AUFGABE 1
Welches Ministerium ist laut dem Text über nachhaltigen Tourismus auf Bundesebene für den Tourismus zuständig?
AUFGABE 2
Schreibe den Text über nachhaltigen Tourismus im Anschluss an seinen letzten Satz weiter.

GEGEBENER TEXT
- - -
Sicher sind nicht alle Orte für Tourismus geeignet, aber erstaunlich viele. Das Gebiet zwischen Castrop-Rauxel und Oberhausen hätte früher gewiss niemand als Urlaubsziel im Blick gehabt – doch jetzt heißt es dort: Das Abenteuer ruft! Gruppen können im Emschertal Kanutouren oder einen „Sunset-Firewalk zum Haldengipfel“ buchen, wodurch einige ehemalige Bergleute ein neues Auskommen gefunden haben. Auch andere Regionen entwickeln spezielle Angebote: die Eifel Führungen in Gebärdensprache sowie rollstuhl- und kinderwagengerechte Wege in die Natur.

Das Bundeswirtschaftsministerium, das auf Bundesebene für den Bereich Tourismus zuständig ist, tut allerdings wenig dafür, solche Konzepte zu fördern und bekannt zu machen. Der nach wie vor geltende „17. Tourismuspolitische Bericht“ widmet dem Aspekt Nachhaltigkeit eine mickrige halbe Seite. Engagierter ist das Umweltministerium, das einen Wettbewerb für vorbildliche Regionen veranstaltet und einen praxisnahen Leitfaden herausgegeben hat. Wer in Baden-Württemberg Urlaub machen will, kann sich auf der Internetseite Grüner Süden über nachhaltige Pauschalangebote, Hotels und Campingplätze informieren, und die Seite www.naturtrip.org bietet Freizeittipps für Ausflüge ohne Auto. Das alles aber bleibt Stückwerk.
- - -
VORLIEGENDE DATEN
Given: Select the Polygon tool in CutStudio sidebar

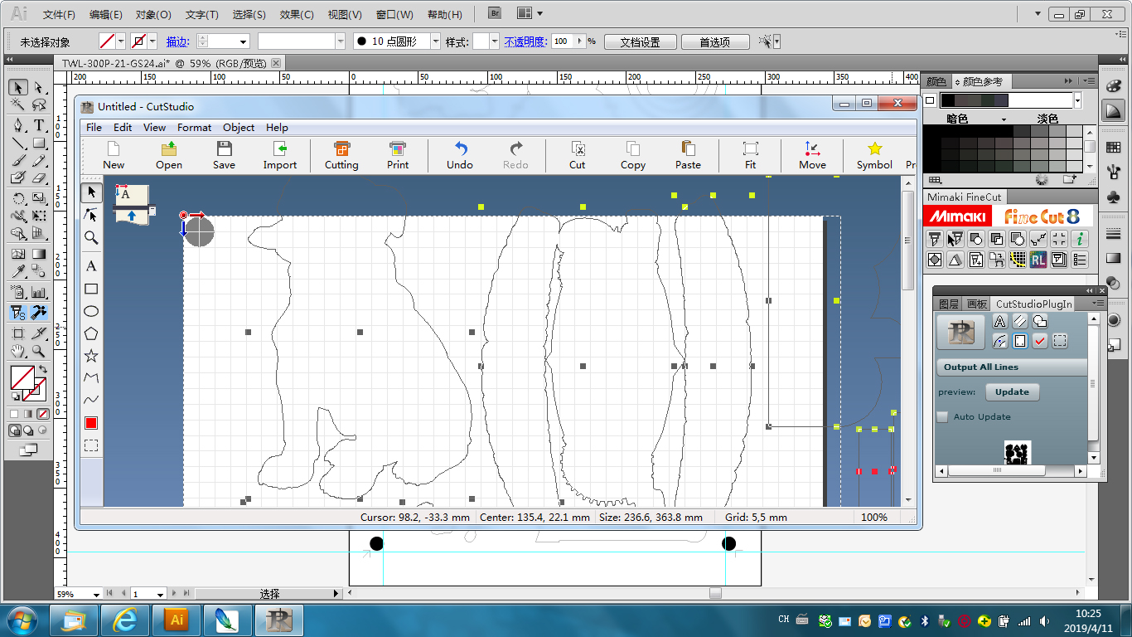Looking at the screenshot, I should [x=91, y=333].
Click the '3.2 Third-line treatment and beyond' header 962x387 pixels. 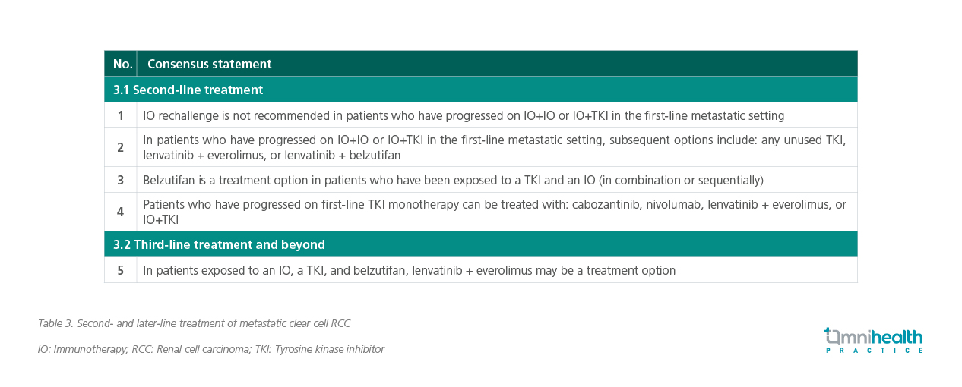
- - -
ANTWORT 1
Das Bundeswirtschaftsministerium.

ANTWORT 2
Energieeffizienz fördern

Die meisten denken bei umweltfreundlichem Tourismus an Radler und Wanderer. Auch das Marktsegment von Urlaubern, die sich ganz bewusst für Qualität, Regionalität und Umweltfreundlichkeit entscheiden, ist ein Nischenprodukt: Gerade einmal drei Prozent der Bevölkerung kennen das Siegel für umwelt- und klimafreundliche Reisen Viabono. Viel wichtiger ist es deshalb, Nachhaltigkeit möglichst in alle Angebote zu integrieren – und zwar so, dass Desinteressierte gar nichts davon mitbekommen. Schließlich ist die Angst weit verbreitet, dass Nachhaltigkeit mit höheren Kosten einhergeht. Dabei stimmt das in vielen Fällen nicht: Ein Hotel, das weniger Strom und Heizwärme verbraucht, hat auch einen betriebswirtschaftlichen Vorteil, wie das Steigenberger Hotel in Berlin belegt. Durch ökologische Umbaumaßnahmen spart die Edelherberge 163000 Euro Kosten pro Jahr.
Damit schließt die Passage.